Forget access roads, few exist in Wisconsin nature areas. I’m lucky if I can find a place to park a single car. I gave up looking for marked trails. I hiked many a deer trail only to find no view at the end. Whitetail don’t give a bleat about the view beyond dinner service between their agile hooves. The areas that show trails on their maps probably haven’t been maintained for many years. I found rows of full-grown trees and fence line weaving in and out of what should have been clearly marked trail.

Grand River Marsh Wildlife Area is 7,000 acres located mostly in Green Lake and a small portion in Marquette County, Wisconsin. Not a long drive via map, however the only roads in are also the only roads out so it’s necessary to repeat yourself to get home.

Hubby was home on vacation and he promised me a road trip. Road trip to me is, follow me into the wetlands and no complaining, okay?

“No problem, will I be back in time to run the Path of Exile race at 3 pm?”

My watch read a little after 11 am so I nodded yes with confidence. I didn’t feel there was any need to speak since he probably wouldn’t hear me anyway. He still had his computer headphones on and the sound cranked up.

I gathered up my trusty Wisconsin Southern Coverage All-outdoors Atlas and Field Guide by Sportsman’s Connection. I love this spiral bound wish book of all the places I want to drive to and manage to find my way out of. It’s my version of hitchhiking through Europe and a great African Safari. Will I really get lost or will I manage to find my way home. I don’t have a GPS or a smart phone. Just my Atlas, a standard compass and dumb ass cell phone that pings off every other cell tower like an electronic billboard with a new message from my provider. The big wave of the future will be the mass flushing of cell phones.

“Here we go surfing now, everybody’s surfing now…” I’m bobble-heading while sitting in the car waiting for hubby.

The car console contains water bottle, mine, big honking green energy drink, hubby’s, two cell phones, binoculars, camera, two sets of car keys, Atlas, we are ready to launch the little Kia Spectra on a new adventure.

Still buckling his seat belt, “You sure you know where you’re going?”

I try to arch my left eyebrow but the weight of the neck wrinkles win the pull of gravity and all I manage is a slow upward slide of my eyes.

“Duh, yeah …but be prepared, it’s going to be a long drive,” I reminded him.

“So kay, no problem, did you bring my camera?”

We’re already on the highway. “No…I asked if you wanted ‘YOUR’ camera because remember, you’re responsible for bringing ‘YOUR’ camera along,” I repeated for the twentieth time on the twentieth road trip.

“Damn, I hate your camera, useless thing!”

“Well, I’m not too fond of it either, but it fit’s better than the full size one for this kind of trip.
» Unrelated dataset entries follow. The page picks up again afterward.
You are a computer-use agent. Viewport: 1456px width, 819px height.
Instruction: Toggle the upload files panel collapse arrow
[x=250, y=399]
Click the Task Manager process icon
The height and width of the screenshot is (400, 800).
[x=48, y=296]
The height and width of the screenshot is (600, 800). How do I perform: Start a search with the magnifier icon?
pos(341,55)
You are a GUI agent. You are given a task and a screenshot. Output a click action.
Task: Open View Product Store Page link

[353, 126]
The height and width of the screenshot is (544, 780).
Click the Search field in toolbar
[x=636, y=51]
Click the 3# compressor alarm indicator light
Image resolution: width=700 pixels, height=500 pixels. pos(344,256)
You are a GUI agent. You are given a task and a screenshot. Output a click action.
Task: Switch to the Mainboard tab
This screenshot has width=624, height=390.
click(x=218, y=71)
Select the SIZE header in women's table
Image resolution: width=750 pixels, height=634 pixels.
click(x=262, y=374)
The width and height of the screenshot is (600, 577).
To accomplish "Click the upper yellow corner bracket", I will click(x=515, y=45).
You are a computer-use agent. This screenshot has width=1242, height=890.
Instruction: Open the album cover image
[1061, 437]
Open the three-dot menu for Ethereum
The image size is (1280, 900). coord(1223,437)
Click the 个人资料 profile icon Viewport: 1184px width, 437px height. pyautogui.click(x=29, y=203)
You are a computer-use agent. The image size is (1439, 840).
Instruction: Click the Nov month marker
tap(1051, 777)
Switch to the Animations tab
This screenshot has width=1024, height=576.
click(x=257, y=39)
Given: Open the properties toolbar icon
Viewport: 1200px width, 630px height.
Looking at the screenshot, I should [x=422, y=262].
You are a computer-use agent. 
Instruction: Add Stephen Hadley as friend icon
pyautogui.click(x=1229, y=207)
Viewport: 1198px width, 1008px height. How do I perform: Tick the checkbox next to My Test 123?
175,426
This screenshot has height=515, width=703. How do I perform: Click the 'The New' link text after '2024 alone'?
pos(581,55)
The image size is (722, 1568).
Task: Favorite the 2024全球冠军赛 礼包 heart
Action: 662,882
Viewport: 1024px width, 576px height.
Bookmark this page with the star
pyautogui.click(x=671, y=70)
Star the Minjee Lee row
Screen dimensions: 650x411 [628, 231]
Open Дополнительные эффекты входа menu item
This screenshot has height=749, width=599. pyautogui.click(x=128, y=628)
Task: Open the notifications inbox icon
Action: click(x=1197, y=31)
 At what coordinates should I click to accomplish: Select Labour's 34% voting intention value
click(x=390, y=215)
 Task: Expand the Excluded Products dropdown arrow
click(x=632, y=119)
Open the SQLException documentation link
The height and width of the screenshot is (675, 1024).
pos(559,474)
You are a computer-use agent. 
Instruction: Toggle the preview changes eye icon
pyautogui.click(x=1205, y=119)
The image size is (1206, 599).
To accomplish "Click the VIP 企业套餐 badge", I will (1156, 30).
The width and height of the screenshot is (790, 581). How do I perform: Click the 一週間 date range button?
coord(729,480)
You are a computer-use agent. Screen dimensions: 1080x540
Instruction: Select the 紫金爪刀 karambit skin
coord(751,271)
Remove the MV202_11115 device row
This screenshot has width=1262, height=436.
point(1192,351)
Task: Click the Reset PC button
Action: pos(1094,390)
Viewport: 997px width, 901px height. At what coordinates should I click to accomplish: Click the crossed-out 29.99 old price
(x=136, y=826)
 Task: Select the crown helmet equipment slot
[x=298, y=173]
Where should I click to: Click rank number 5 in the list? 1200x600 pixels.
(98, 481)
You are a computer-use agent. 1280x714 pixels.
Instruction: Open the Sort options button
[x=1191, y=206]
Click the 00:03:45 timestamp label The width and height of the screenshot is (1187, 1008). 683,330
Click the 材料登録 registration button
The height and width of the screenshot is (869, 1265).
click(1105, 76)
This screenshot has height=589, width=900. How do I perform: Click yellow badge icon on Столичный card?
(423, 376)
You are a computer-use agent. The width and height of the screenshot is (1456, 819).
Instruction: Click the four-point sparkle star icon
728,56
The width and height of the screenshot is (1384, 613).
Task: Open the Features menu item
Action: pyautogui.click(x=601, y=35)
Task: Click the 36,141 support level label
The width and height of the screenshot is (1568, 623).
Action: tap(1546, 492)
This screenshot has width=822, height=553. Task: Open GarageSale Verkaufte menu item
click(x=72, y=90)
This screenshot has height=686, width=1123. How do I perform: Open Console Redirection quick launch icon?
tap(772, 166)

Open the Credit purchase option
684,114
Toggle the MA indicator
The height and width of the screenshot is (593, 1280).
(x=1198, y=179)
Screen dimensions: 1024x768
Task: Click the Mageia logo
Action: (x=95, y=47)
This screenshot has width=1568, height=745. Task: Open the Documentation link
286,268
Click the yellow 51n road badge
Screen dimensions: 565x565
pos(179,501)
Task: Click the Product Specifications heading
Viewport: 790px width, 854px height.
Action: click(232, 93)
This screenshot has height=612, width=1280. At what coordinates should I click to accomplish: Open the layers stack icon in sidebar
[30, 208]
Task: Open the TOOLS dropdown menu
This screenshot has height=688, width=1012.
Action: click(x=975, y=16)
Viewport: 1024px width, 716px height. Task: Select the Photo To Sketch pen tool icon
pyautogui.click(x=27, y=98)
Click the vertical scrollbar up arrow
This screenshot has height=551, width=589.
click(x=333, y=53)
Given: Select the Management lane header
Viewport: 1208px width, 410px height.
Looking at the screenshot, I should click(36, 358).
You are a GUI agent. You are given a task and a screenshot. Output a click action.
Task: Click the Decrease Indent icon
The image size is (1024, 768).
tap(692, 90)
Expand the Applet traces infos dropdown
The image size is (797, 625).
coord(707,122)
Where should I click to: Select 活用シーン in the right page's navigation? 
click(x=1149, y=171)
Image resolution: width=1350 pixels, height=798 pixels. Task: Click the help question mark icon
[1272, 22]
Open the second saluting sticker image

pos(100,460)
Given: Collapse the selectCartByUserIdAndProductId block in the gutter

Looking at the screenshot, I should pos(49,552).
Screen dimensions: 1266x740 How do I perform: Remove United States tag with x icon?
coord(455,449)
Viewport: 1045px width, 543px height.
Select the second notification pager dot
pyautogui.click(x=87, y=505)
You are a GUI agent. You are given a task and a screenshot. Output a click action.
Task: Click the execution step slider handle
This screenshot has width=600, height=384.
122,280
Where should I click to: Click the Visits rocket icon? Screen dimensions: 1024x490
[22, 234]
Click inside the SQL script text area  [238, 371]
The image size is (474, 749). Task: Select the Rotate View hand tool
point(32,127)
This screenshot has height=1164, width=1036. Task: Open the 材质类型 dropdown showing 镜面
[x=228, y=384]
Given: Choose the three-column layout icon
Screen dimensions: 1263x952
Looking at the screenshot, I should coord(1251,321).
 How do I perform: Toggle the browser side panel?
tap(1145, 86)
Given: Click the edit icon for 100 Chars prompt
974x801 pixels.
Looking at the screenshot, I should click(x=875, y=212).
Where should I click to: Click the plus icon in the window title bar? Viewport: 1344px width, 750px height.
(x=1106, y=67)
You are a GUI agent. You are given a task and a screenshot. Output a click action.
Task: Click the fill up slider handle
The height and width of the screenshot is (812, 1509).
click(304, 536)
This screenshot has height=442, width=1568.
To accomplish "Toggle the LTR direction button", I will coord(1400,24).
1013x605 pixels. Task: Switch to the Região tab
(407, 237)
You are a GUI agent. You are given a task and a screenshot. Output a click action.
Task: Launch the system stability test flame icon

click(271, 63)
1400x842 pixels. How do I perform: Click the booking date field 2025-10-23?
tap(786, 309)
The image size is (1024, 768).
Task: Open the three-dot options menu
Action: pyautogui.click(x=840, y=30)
We can always take video if we get lucky and see any White Birds.”

About then I’d driven down County Highway B and entered Green Lake County. I was always surprised when I drove south and east and found myself in Green Lake County. I regularly drove north by east to get to the same county to get to my boarded horse. I did mention we would be driving in a big loop with no exit. This is about the time my thinking gets, well, constipated, and I have to pull over to the side of the road and check the map again. I feel topsy-turvy, but I’m actually just south of normal, if there is such as thing as normal for me.

We’re into Amish country now, but surprised that no buggies are on the road. Don is trying to note where any Amish stores are, clearly disappointed they’re not open. The Amish stores sell yummy baked goods and in season have the finest honey in the area. All the head rotations a lapsed Southern Baptist can pull off still won’t open an Amish bakery on a Thursday.

I’ve turned off Highway B and onto Highway H. It’s a pretty drive, through wooded glades and curves reminiscent of times past when this was a summer resort area for the less than wealthy. Only a couple of campgrounds remain in the area now, tucked between the narrow, sluggish Grand River and much larger but equally shallow Lake Puckaway.

It’s been a while since I’ve been out this way and I missed the turn, even though hubby pointed out the weather tattered ‘Wedding’ sign hanging under the mailbox. I suspect that sign was placed there long before Estella left. A half-mile up the road I realize I’m looking at potato fields and Havisham’s corner was the turn.

Google Space Map was a fresco painted of forgiveness, use, abuse, repair, poor patching, making do and attempts to improve land for the use of the public. Eighteen reclaimed farms spread across my computer screen like faded wallpaper in an abandoned farmhouse parlor, half the roof gone, still a faint pattern after decades of sunlight and storm exposure. Amid the scabs of field edges previous scars of mounds and effigies left by people who inhabited the region prior to the farmers. Today’s field trip is edging close to a time trail of Native Peoples, failed farmers, hunters, conservationists, and day-trippers. The alterations to these lands will take generations to erase.

I’ve finally reached Grand River Road and I surge along between 30 and 5 knots, steering over a white-water of potholes washing under the poorly maintained road. As Commander of the wee imaginary bumper boat, Spectra, I’m weaving off one side of the road, down the center, and off-center again. Slowing for yet another pitfall, I glance at my husband and notice his love handles take longer to rise than fall.  I tilt sharply to the right to avoid another rut.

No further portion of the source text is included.